▸ Goal of the exercise
Set down the material below word for word, from the line containing "You are a GUI" through the end of the material, both ends included. Leave the pictures out of your answer.

━━━━━━━━━━━━━━━━

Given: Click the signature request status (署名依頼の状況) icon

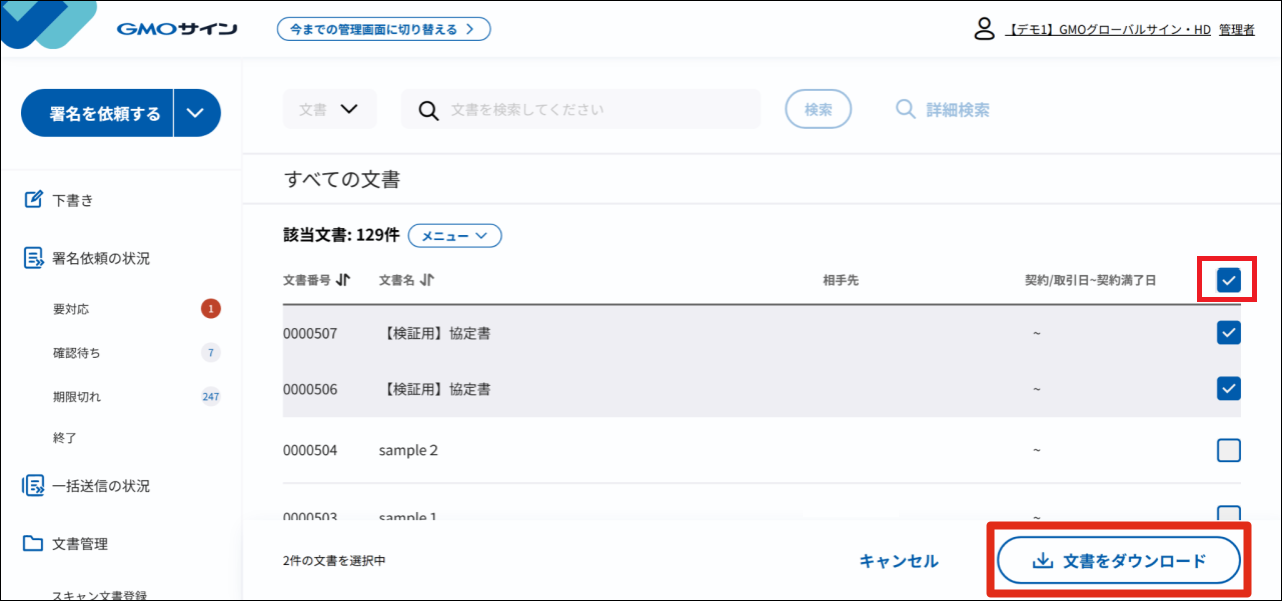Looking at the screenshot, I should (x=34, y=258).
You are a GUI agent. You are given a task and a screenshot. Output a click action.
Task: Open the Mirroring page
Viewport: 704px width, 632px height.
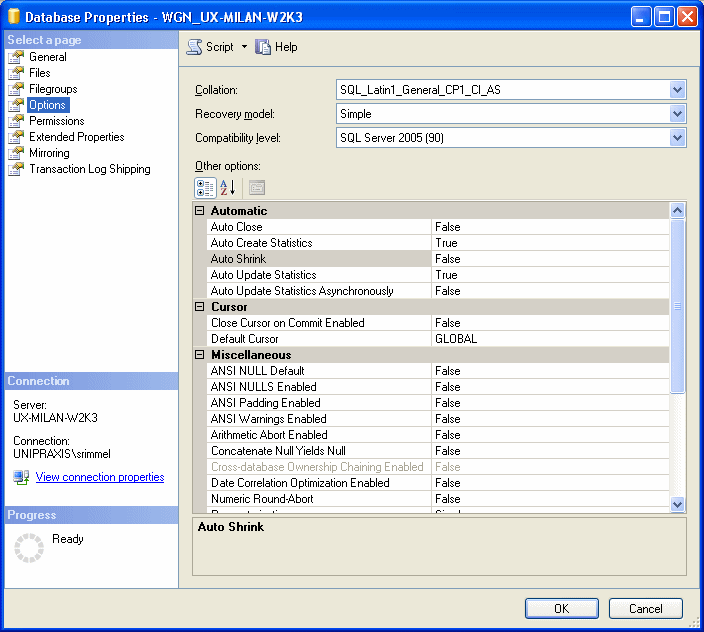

━━━━━━━━━━━━━━━━

▸ Written response
You are a GUI agent. You are given a task and a screenshot. Output a click action.
Task: Open the Mirroring page
Viewport: 704px width, 632px height.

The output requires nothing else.